- EXERCISE DIRECTIONS
Copy each of the rows below word for word, without changing any character.
== DATASET EXTRACT ==
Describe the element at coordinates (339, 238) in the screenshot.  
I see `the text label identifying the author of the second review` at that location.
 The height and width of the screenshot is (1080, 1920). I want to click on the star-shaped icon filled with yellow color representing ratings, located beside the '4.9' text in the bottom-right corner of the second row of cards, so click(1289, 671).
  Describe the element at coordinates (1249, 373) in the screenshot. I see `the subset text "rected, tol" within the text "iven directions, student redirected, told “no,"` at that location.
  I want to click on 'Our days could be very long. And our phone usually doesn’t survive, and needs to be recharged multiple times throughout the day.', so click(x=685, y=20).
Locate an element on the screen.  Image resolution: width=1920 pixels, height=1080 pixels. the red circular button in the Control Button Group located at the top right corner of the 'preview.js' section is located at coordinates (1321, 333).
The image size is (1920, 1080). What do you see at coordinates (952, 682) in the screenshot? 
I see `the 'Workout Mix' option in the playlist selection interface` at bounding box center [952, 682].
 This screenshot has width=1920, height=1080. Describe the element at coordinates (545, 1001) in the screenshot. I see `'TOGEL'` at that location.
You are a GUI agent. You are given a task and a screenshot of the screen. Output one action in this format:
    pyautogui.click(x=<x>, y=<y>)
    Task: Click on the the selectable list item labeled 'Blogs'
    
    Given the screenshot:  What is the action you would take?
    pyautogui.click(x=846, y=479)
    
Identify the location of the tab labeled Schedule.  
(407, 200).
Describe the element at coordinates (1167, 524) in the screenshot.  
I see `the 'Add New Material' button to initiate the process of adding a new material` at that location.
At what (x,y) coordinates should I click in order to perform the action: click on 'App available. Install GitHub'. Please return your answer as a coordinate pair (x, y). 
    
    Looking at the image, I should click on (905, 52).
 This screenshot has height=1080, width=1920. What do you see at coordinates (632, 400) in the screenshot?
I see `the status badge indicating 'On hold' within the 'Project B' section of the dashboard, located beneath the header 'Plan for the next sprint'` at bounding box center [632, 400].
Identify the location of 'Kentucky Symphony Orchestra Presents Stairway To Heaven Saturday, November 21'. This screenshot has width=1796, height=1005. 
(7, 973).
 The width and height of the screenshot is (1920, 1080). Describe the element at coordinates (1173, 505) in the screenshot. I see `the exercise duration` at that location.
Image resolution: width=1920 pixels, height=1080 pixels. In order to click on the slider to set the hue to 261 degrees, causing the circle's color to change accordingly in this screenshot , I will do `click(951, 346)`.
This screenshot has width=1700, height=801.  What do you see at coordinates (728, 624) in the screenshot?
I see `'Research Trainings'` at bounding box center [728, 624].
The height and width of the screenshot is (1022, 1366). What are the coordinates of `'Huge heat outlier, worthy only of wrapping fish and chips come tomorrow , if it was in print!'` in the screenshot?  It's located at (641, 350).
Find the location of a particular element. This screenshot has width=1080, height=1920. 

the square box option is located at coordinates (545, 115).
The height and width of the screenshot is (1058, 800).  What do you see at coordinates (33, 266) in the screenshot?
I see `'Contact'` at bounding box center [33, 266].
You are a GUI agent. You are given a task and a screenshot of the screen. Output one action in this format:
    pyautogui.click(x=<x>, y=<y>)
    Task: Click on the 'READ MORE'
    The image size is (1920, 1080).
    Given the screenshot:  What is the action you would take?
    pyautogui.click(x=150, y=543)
===
- EXERCISE RESPONSE
Describe the element at coordinates (339, 238) in the screenshot.  
I see `the text label identifying the author of the second review` at that location.
 The height and width of the screenshot is (1080, 1920). I want to click on the star-shaped icon filled with yellow color representing ratings, located beside the '4.9' text in the bottom-right corner of the second row of cards, so click(1289, 671).
  Describe the element at coordinates (1249, 373) in the screenshot. I see `the subset text "rected, tol" within the text "iven directions, student redirected, told “no,"` at that location.
  I want to click on 'Our days could be very long. And our phone usually doesn’t survive, and needs to be recharged multiple times throughout the day.', so click(x=685, y=20).
Locate an element on the screen.  Image resolution: width=1920 pixels, height=1080 pixels. the red circular button in the Control Button Group located at the top right corner of the 'preview.js' section is located at coordinates (1321, 333).
The image size is (1920, 1080). What do you see at coordinates (952, 682) in the screenshot? 
I see `the 'Workout Mix' option in the playlist selection interface` at bounding box center [952, 682].
 This screenshot has width=1920, height=1080. Describe the element at coordinates (545, 1001) in the screenshot. I see `'TOGEL'` at that location.
You are a GUI agent. You are given a task and a screenshot of the screen. Output one action in this format:
    pyautogui.click(x=<x>, y=<y>)
    Task: Click on the the selectable list item labeled 'Blogs'
    
    Given the screenshot:  What is the action you would take?
    pyautogui.click(x=846, y=479)
    
Identify the location of the tab labeled Schedule.  
(407, 200).
Describe the element at coordinates (1167, 524) in the screenshot.  
I see `the 'Add New Material' button to initiate the process of adding a new material` at that location.
At what (x,y) coordinates should I click in order to perform the action: click on 'App available. Install GitHub'. Please return your answer as a coordinate pair (x, y). 
    
    Looking at the image, I should click on (905, 52).
 This screenshot has height=1080, width=1920. What do you see at coordinates (632, 400) in the screenshot?
I see `the status badge indicating 'On hold' within the 'Project B' section of the dashboard, located beneath the header 'Plan for the next sprint'` at bounding box center [632, 400].
Identify the location of 'Kentucky Symphony Orchestra Presents Stairway To Heaven Saturday, November 21'. This screenshot has width=1796, height=1005. 
(7, 973).
 The width and height of the screenshot is (1920, 1080). Describe the element at coordinates (1173, 505) in the screenshot. I see `the exercise duration` at that location.
Image resolution: width=1920 pixels, height=1080 pixels. In order to click on the slider to set the hue to 261 degrees, causing the circle's color to change accordingly in this screenshot , I will do `click(951, 346)`.
This screenshot has width=1700, height=801.  What do you see at coordinates (728, 624) in the screenshot?
I see `'Research Trainings'` at bounding box center [728, 624].
The height and width of the screenshot is (1022, 1366). What are the coordinates of `'Huge heat outlier, worthy only of wrapping fish and chips come tomorrow , if it was in print!'` in the screenshot?  It's located at (641, 350).
Find the location of a particular element. This screenshot has width=1080, height=1920. 

the square box option is located at coordinates (545, 115).
The height and width of the screenshot is (1058, 800).  What do you see at coordinates (33, 266) in the screenshot?
I see `'Contact'` at bounding box center [33, 266].
You are a GUI agent. You are given a task and a screenshot of the screen. Output one action in this format:
    pyautogui.click(x=<x>, y=<y>)
    Task: Click on the 'READ MORE'
    The image size is (1920, 1080).
    Given the screenshot:  What is the action you would take?
    pyautogui.click(x=150, y=543)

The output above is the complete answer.